--- Entries supplied ---

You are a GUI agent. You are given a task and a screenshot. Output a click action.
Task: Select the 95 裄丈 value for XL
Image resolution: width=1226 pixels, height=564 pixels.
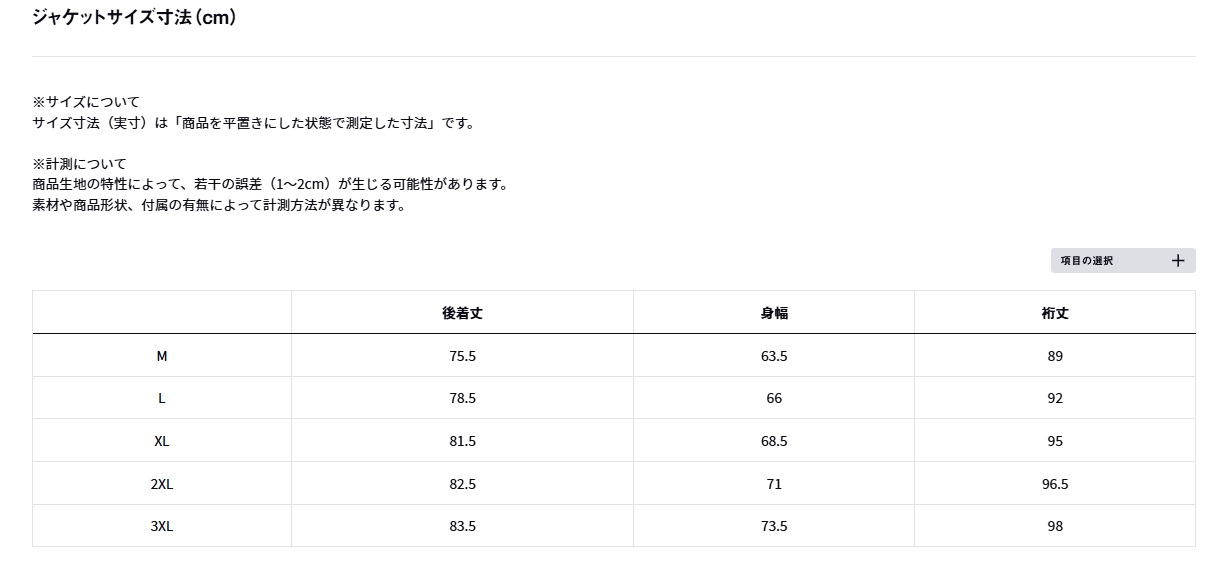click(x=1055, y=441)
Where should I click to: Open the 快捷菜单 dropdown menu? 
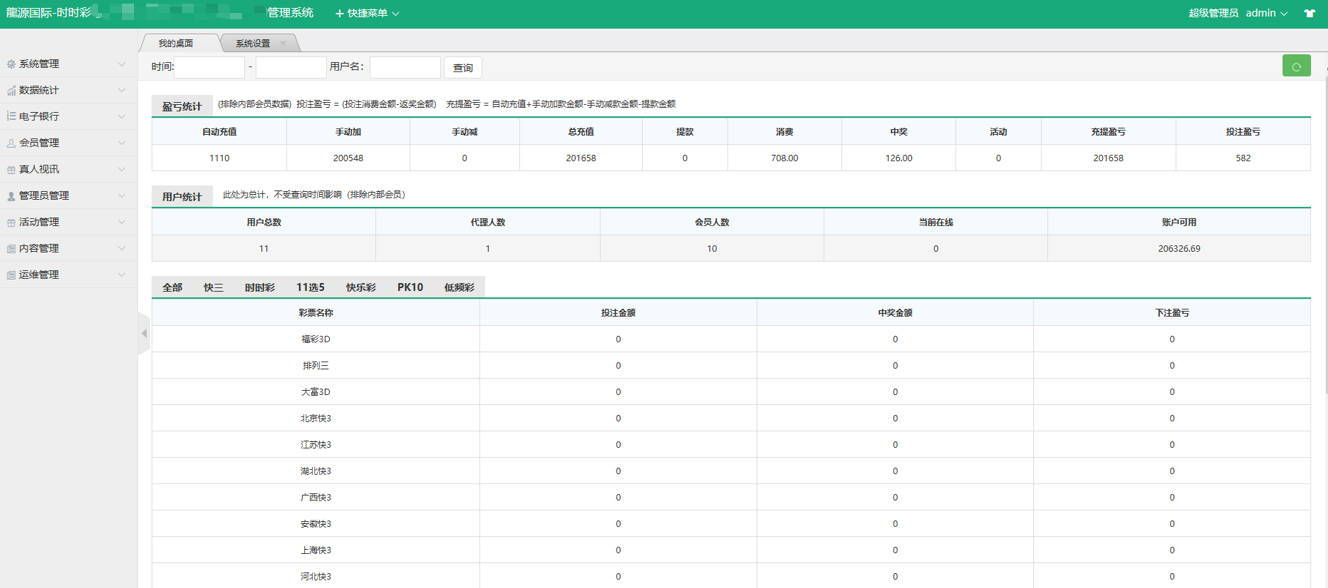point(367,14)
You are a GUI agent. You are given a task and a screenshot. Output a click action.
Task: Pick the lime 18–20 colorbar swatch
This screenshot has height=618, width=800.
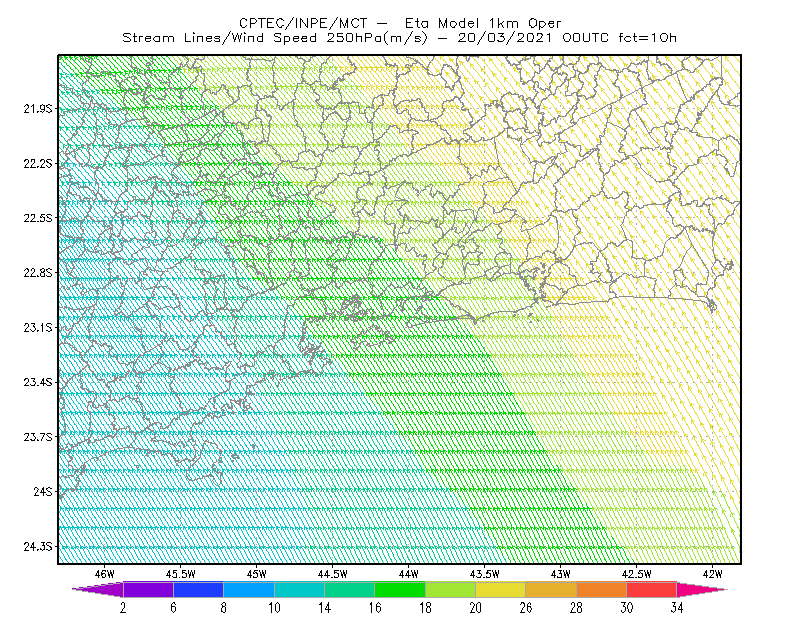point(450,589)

---

__What to do__
From the line containing "Image resolution: width=1226" to the end of the listing, restate each line word for word and nothing more; the pictures stay out.

__Answer box__
Image resolution: width=1226 pixels, height=564 pixels.
click(x=1055, y=441)
Where should I click to: Open the 快捷菜单 dropdown menu? 
point(367,14)
You are a GUI agent. You are given a task and a screenshot. Output a click action.
Task: Pick the lime 18–20 colorbar swatch
This screenshot has height=618, width=800.
point(450,589)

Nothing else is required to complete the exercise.